### Task to complete
All lines from the one that mentions "Viewport: 1145px width, 611px height." through the last of the entries below must be copied exactly, with both ends kept.

### Pixel coordinate grounding data
/---
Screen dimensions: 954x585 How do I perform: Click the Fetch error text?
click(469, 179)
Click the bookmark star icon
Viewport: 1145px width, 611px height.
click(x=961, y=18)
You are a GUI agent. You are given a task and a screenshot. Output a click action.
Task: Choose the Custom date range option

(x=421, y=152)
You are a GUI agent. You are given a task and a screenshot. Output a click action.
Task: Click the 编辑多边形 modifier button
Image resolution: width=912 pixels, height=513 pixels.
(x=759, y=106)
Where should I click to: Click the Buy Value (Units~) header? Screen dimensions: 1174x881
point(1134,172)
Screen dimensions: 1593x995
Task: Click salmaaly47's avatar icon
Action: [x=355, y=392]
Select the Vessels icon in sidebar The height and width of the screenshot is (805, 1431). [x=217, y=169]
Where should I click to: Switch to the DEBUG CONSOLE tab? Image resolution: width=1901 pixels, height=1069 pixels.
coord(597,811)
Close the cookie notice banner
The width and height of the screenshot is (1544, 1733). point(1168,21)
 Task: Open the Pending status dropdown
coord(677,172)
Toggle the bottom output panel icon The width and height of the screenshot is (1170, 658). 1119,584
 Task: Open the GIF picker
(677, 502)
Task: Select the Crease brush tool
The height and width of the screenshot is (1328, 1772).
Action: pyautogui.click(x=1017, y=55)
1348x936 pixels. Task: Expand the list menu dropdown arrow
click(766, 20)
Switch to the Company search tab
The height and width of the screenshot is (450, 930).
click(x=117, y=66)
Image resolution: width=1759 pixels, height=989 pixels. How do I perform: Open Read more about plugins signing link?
\---
### Task answer
Viewport: 1145px width, 611px height.
click(x=961, y=18)
You are a GUI agent. You are given a task and a screenshot. Output a click action.
Task: Choose the Custom date range option

(x=421, y=152)
You are a GUI agent. You are given a task and a screenshot. Output a click action.
Task: Click the 编辑多边形 modifier button
Image resolution: width=912 pixels, height=513 pixels.
(x=759, y=106)
Where should I click to: Click the Buy Value (Units~) header? Screen dimensions: 1174x881
point(1134,172)
Screen dimensions: 1593x995
Task: Click salmaaly47's avatar icon
Action: [x=355, y=392]
Select the Vessels icon in sidebar The height and width of the screenshot is (805, 1431). [x=217, y=169]
Where should I click to: Switch to the DEBUG CONSOLE tab? Image resolution: width=1901 pixels, height=1069 pixels.
coord(597,811)
Close the cookie notice banner
The width and height of the screenshot is (1544, 1733). point(1168,21)
 Task: Open the Pending status dropdown
coord(677,172)
Toggle the bottom output panel icon The width and height of the screenshot is (1170, 658). 1119,584
 Task: Open the GIF picker
(677, 502)
Task: Select the Crease brush tool
The height and width of the screenshot is (1328, 1772).
Action: pyautogui.click(x=1017, y=55)
1348x936 pixels. Task: Expand the list menu dropdown arrow
click(766, 20)
Switch to the Company search tab
The height and width of the screenshot is (450, 930).
click(x=117, y=66)
Image resolution: width=1759 pixels, height=989 pixels. How do I perform: Open Read more about plugins signing link?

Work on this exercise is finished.